WRAL Raleigh observed that the U.S. Supreme Court “validated that middle-man approach” to funding vouchers in a ruling last year “against an Arizona lawsuit claiming violation of constitutional church-state separation requirements.” Scholarship funds avoid church-state separation issues by having donations collected and disbursed by the nonprofit groups. The money never passes through state hands.
At a rally organized to support the bill, Stam told several hundred people, “It is a beginning and it will be funded by corporations that believe in educational access for everyone.”
There’s the money quote. If you believe corporations contribute because they believe in “educational access,” watch how many turn up as investors in for-profit private schools, charters and virtual schools — partaking of both the middle-man profits and the corporate tax breaks. Now that’s the kind of government reform conservatives can get behind.

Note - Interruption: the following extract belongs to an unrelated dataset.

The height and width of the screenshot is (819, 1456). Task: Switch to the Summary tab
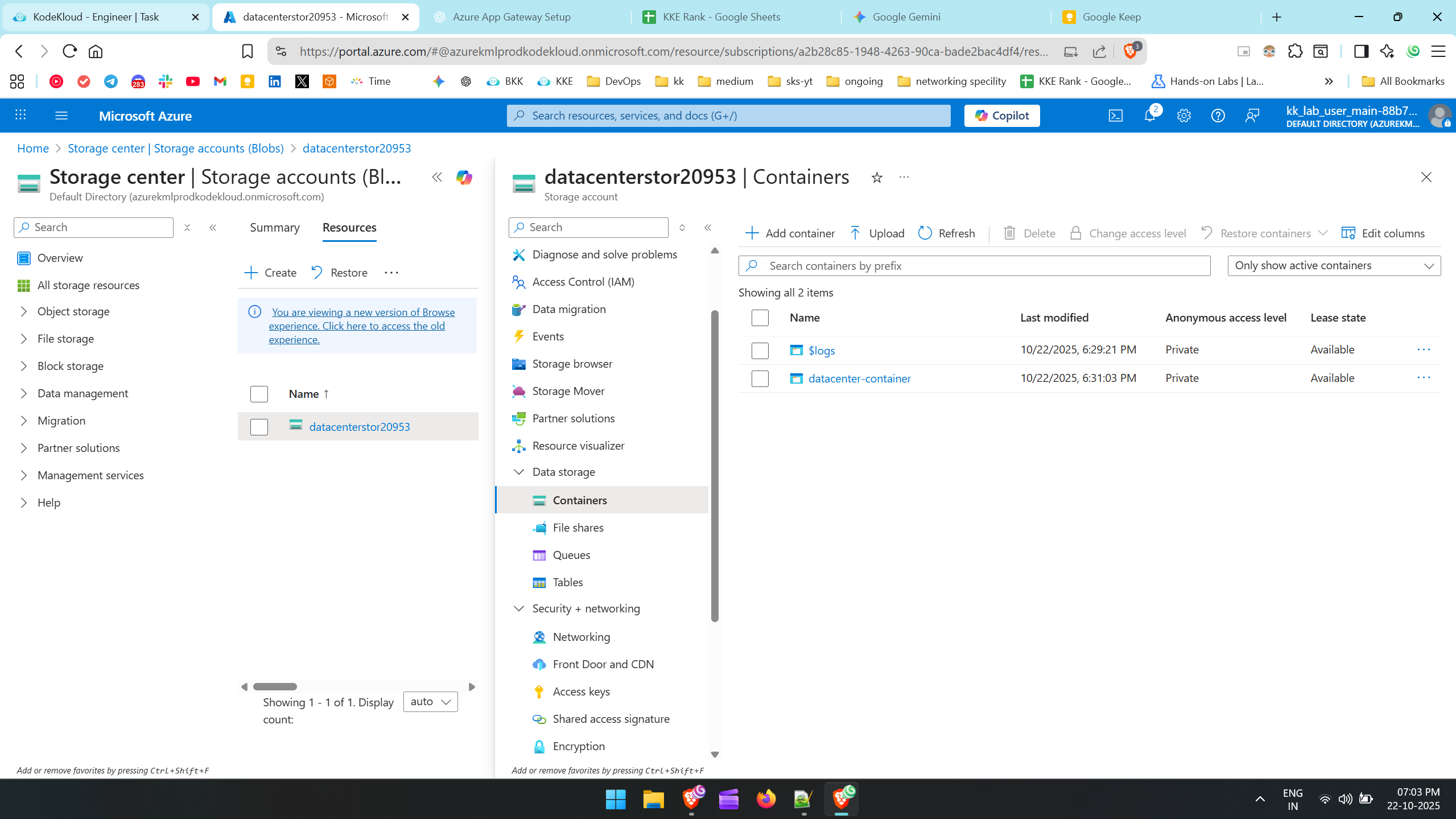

In confirmation, the Times recounts how over the past three years, working through the Bridge Educational Foundation, XTO Energy donated $650,000 in Pennsylvania — “as much as 90 percent” underwritten by taxpayers — to ingratiate itself with Pennsylvanians concerned about its hydraulic fracking operations and with politicians that regulate them. In Pennsylvania, Georgia and Arizona, it is industry lobbyists, politicians and staffers, not educators, running the largest scholarship funds. Because it is not about education reform, it is about the money.